Supreme Court candidate Michael Gableman has traveled around the state complaining about specific cases in which incumbent Justice Louis Butler rendered a decision. Although Gableman repeatedly fails to offer a legal argument that Butler applied the law incorrectly, he and his allies continue to use these selected cases as a basis for removing Butler from the high court. While he continues to list the decisions in these cases as being problematic, he does not mention that they were decisions by a majority, including a Justice that he publicly supported even after some of the cases in question.
Judge Michael Gableman was listed as a supporter of Justice Patrick Crooks on a document dated September 13, 2005. This support was also reported by Wispolitics on September 16, 2005. Justice Crooks garnered the public support of Michael Gableman even though only months prior he joined Butler and a court majority in several of the cases that Gableman now decries.

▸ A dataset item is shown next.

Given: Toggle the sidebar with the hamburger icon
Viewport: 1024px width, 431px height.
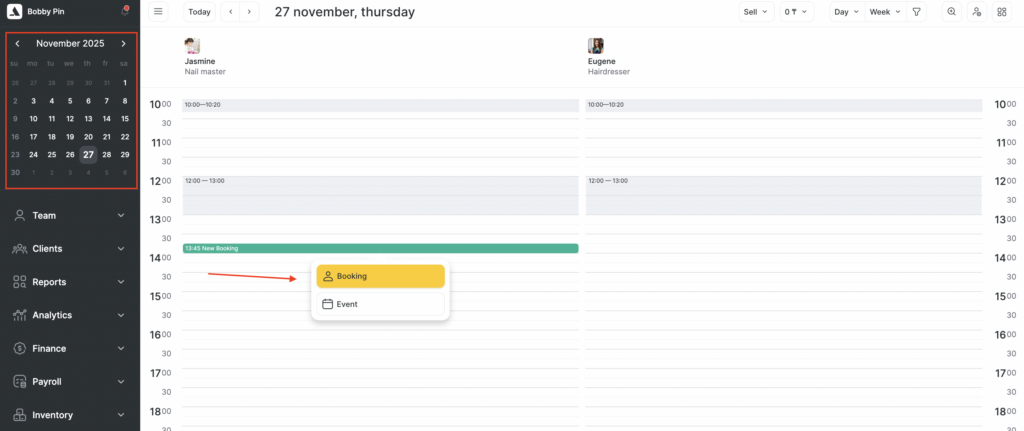Looking at the screenshot, I should click(x=158, y=12).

Most notably, Crooks concurred with Butler on the Thomas v Mallet case, which is the lead paint decision that upset the corporate lobby so much. Butler, Crooks and a majority of the court decided that case on July 15, 2005, three full months before Gableman was listed as a Crooks supporter. While many conservatives were attacking Crooks for the decision, Gableman was giving public support.
Both Butler and Crooks also concurred with a majority decision in a major medical malpractice case (Ferdon v Patients Compensation Fund) on July 14, 2005. In both cases, Crooks and Butler took the same position. Although Gableman says that Butler was ‘the deciding vote’ on these cases, the same could be said of Crooks who Gableman publicly supported.
After taking a look at the other 23 cases often cited by Gableman and his allies they reveal that Crooks and Butler ruled the same way in 17 of them (view the entire list of cases). Further, the Wisconsin Law Journal reported that in the last session Crooks and Butler agreed 81 percent of the time.
Exactly how is it that Crooks decisions garnered the public support of Michael Gableman, but Butler’s near identical set of decisions are suddenly reason for removal? What has changed besides the fact that Gableman wants Butler’s job? What does this kind of convenient inconsistency say about Gableman? Is he really the judicial conservative that he now claims to be or is he simply a judicial opportunist seeking a better job? They are all questions that should be asked in the coming days and Gableman should be forced to step away from his script long enough to completely answer them.